** Document extract follows **

W.P. Carey to Exit Office Sector

The REIT is spinning off part of its portfolio into a separate entity and selling the rest.

KBR Tower in Houston

At 1 million square feet, the KBR Tower in Houston is one of W.P. Carey’s largest office assets, to be transferred to the new REIT. Image courtesy of CommercialEdge

Net lease REIT W.P. Carey will exit its position in office properties—roughly 14.7 million square feet of assets globally—by spinning off part of its portfolio into a separate entity and selling the rest.

The company’s board of directors approved the two-part plan this week—59 office properties will be spun off into a new publicly traded REIT named Net Lease Office Properties, or NLOP, a move which is expected to close by November this year. The remaining 87 assets will be disposed via a sale program, with all transactions expected to close by January 2024.

Upon announcing the move yesterday, W.P. Carey’s shares fell 8 percent, to $58.81 in the afternoon, MarketWatch reported. Chief Financial Officer Toni Sanzone told analysts that dividends will likely be cut as well.

Net-leased portfolio mainly based in the U.S.

** End of Document extract **
** Data segment follows **

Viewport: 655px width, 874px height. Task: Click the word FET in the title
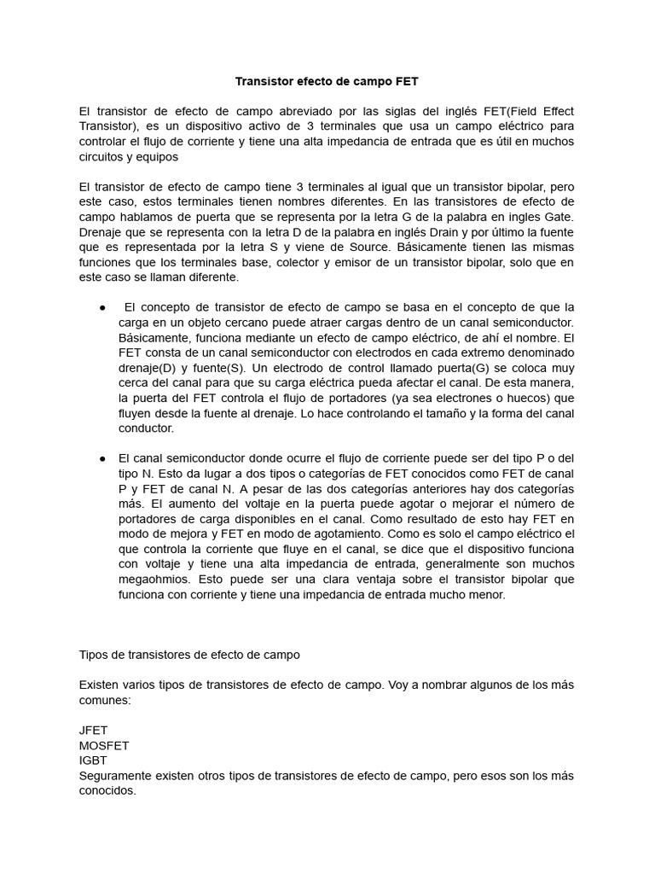click(407, 82)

** End of Data segment **

◆ **What this exercise asks**
• 1. List every figure that the article on W.P. Carey's exit from the office sector gives for a number of properties or an amount of floor space, and state what each figure refers to.
• 2. According to the article on W.P. Carey's office exit, who told analysts that dividends would likely be cut?
• 3. Write the next portion of the article on W.P. Carey's exit from the office sector.

◆ **Task-by-task outputs**
• 1.
- 14.7 million square feet: W.P. Carey's office assets globally
- 1 million square feet: the KBR Tower in Houston
- 59 office properties: to be spun off into Net Lease Office Properties (NLOP)
- 87 assets: to be disposed of through a sale program

• 2. Chief Financial Officer Toni Sanzone.

• 3.
NLOP will comprise a total of 8.7 million rentable square feet that are currently leased to single corporate tenants—7.9 million square feet of which are in the U.S., while the remaining 800,000 square feet are in Europe.

The newly formed REIT will assume $169 million in existing mortgage debt. The entity also entered a $455 million debt facility with J.P. Morgan, which the company expects to fund by November, once the spin-off is completed. As of June, NLOP’s portfolio generated annualized based rent totaling $141 million—roughly 10 percent of W.P. Carey’s total figure—with a total occupancy of 97.1 percent.

READ ALSO: Office Refinancings Remain a Tough Sell

An additional transfer of $350 million from NLOP to W.P. Carey is expected to close once the move is completed. Following the ownership transfer of assets, NLOP will act as a separate company. Its business plan will include the disposition of its portfolio, as well as asset management operations. W.P. Carey will act as external advisor to the newly formed REIT.

The largest assets in NLOP’s U.S. portfolio include properties in Houston; Eagan, Minn.; Scottsdale, Ariz.; Playa Vista, Calif.; Morrisville, N.C. and Florida. Some of its largest tenants include KBR, Blue Cross Blue Shield Association, J.P. Morgan Chase & Co., FedEx, Omnicom Group, McKesson and CVS Caremark.

Sale portfolio mostly based in Europe

The 87 office properties that W.P. Carey will sell generated an annualized based rent of $77 million—roughly 5 percent of its total—as of June. Of these, a total of 70 properties—encompassing 2.8 million square feet—are in Spain, occupied by the Spanish government. The remaining 17 properties are occupied by 20 other tenants and comprise 3.2 million square feet. Furthermore, 89 percent of this portfolio’s annualized based rent is generated from assets located in North America, while 11 percent are assets based in Europe.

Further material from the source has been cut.